García Martínez -29 marzo 2005
Lo digo como lo siento. Y lo siento verdaderamente. No tanto como feligrés como por mero y simple ciudadano. Lo que se ha hecho estos días con el Papa no está bien. Ha sido un inmenso error, que diría aquel.
Ignoro quiénes llevan en el Vaticano la cosa de la imagen del Pontífice de cara al pueblo. Pero la han hecho sucia. Al final ha sucedido todo lo contrario de lo que sería razonable esperar.
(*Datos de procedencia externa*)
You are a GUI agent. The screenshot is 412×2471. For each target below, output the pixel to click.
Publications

Primero llegan y, en la noche del Viernes Santo, nos muestran a quien se supone que es Juan Pablo II, siguiendo el Vía Crucis desde su capilla privada. Y digo se supone pues quien aparece en la pantalla es sólo alguien que está de espaldas al espectador. En ningún momento se tiene la evidencia de que quien está allí sentado no es una especie de maniquí o similar, al que no se nos permite mirarlo de frente.
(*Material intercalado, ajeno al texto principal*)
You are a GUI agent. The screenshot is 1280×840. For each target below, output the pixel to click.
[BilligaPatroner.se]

Podría pensarse que eso lo hacen porque la visión del rostro del Papa enfermo es tan penosa que, como suelen decir, hiere la sensibilidad del espectador. Pero no es por eso ya que, el domingo de Pascua, el anciano sí se asomó a la plaza de San Pedro. Es verdad que su expresión no era la de siempre, pero eso ya lo habíamos comprobado en otras ocasiones, después de abandonar la clínica.
Lo que sí nos trajeron los innombrables expertos fue algo tan patético que mucha gente -en la plaza o delante del televisor- rompió a llorar. Lo mismo si se trata, como si no, de un personaje tan notable, es del todo inhumano permitirle que hable si, por culpa de la traqueotomía, no puede hacerlo. Esos ronquidos, esa voz desgarrada, esos lamentos sugeridos, con la añadidura de la impotencia reflejada en la expresión, lo veo una canallada.
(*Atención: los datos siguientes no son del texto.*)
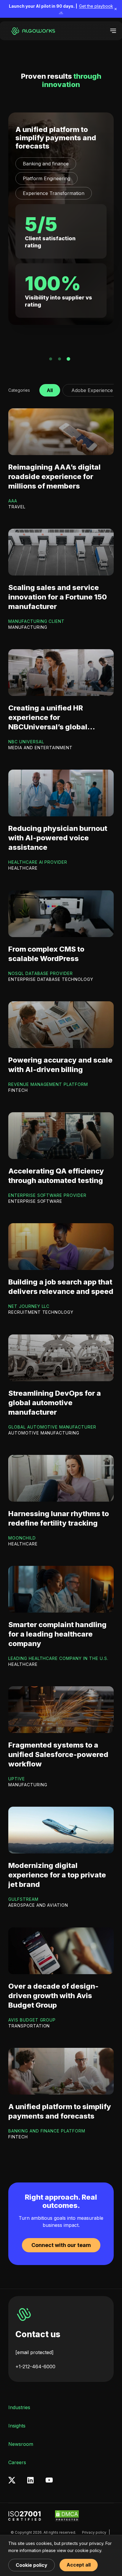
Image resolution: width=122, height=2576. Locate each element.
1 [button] (50, 359)
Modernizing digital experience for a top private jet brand (57, 1875)
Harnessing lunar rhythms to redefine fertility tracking (58, 1518)
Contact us (37, 2334)
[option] (61, 218)
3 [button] (68, 358)
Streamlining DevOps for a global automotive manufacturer (54, 1402)
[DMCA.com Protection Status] (67, 2516)
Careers (17, 2462)
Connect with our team (61, 2245)
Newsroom (20, 2444)
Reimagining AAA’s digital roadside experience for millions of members (54, 476)
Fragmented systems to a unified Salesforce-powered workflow (58, 1754)
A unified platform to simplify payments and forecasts (59, 2111)
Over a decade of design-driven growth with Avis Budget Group (53, 1995)
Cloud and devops (43, 193)
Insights (16, 2426)
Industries (19, 2407)
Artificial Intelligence (45, 164)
Ya sé que no hubo mala intención -¿cómo habría de haberla?-, pero sí una falta de profesionalidad y de sentido común que conmovieron al mundo. Ninguna necesidad había de ello. Cualquier Constitución -la más pobrecica- garantiza el derecho de la persona a su propia imagen. Más aún en el caso del Papa, cuyos gestos tienen una cotización fuera de lo común.
Ni cuando el Vía Crucis debieron quedarse tan cortos, ni pasarse como se pasaron pocas horas después. Imagino lo mal que se sentiría consigo mismo el Papa, cuando se cerraron las cortinas que daban fin al penoso espectáculo.